Existing evaluation metrics for probabilistic forecasting struggle to model spatiotemporal dependencies and exhibit insensitivity to tail events, thereby undermining the reliability of high-stakes decision-making. To address these limitations, this work proposes the Signature Kernel Maximum Mean Discrepancy (Sig-MMD) and its censored variant (CSig-MMD). The Sig-MMD leverages signature kernels to capture complex dependency structures in multivariate time series, while the censored version enhances sensitivity to tail events through a censoring mechanism—all without compromising the properness of the scoring rule. Together, these methods form a robust framework for multi-step probabilistic forecast evaluation that effectively handles missing data and significantly improves the accuracy of assessing critical tail events.
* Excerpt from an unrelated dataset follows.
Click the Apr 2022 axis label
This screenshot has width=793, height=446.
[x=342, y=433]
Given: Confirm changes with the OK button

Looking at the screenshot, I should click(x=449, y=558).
Probabilistic forecasting is increasingly critical across high-stakes domains, from finance and epidemiology to climate science. However, current evaluation frameworks lack a consensus metric and suffer from two critical flaws: they often assume independence across time steps or variables, and they demonstrably lack sensitivity to tail events, the very occurrences that are most pivotal in real-world decision-making. To address these limitations, we propose two kernel-based metrics: the signature maximum mean discrepancy (Sig-MMD) and our novel censored Sig-MMD (CSig-MMD). By leveraging the signature kernel, these metrics capture complex inter-variate and inter-temporal dependencies and remain robust to missing data. Furthermore, CSig-MMD introduces a censoring scheme that prioritizes a forecaster's capability to predict tail events while strictly maintaining properness, a vital property for a good scoring rule. These metrics enable a more reliable evaluation of direct multi-step forecasting, facilitating the development of more robust probabilistic algorithms.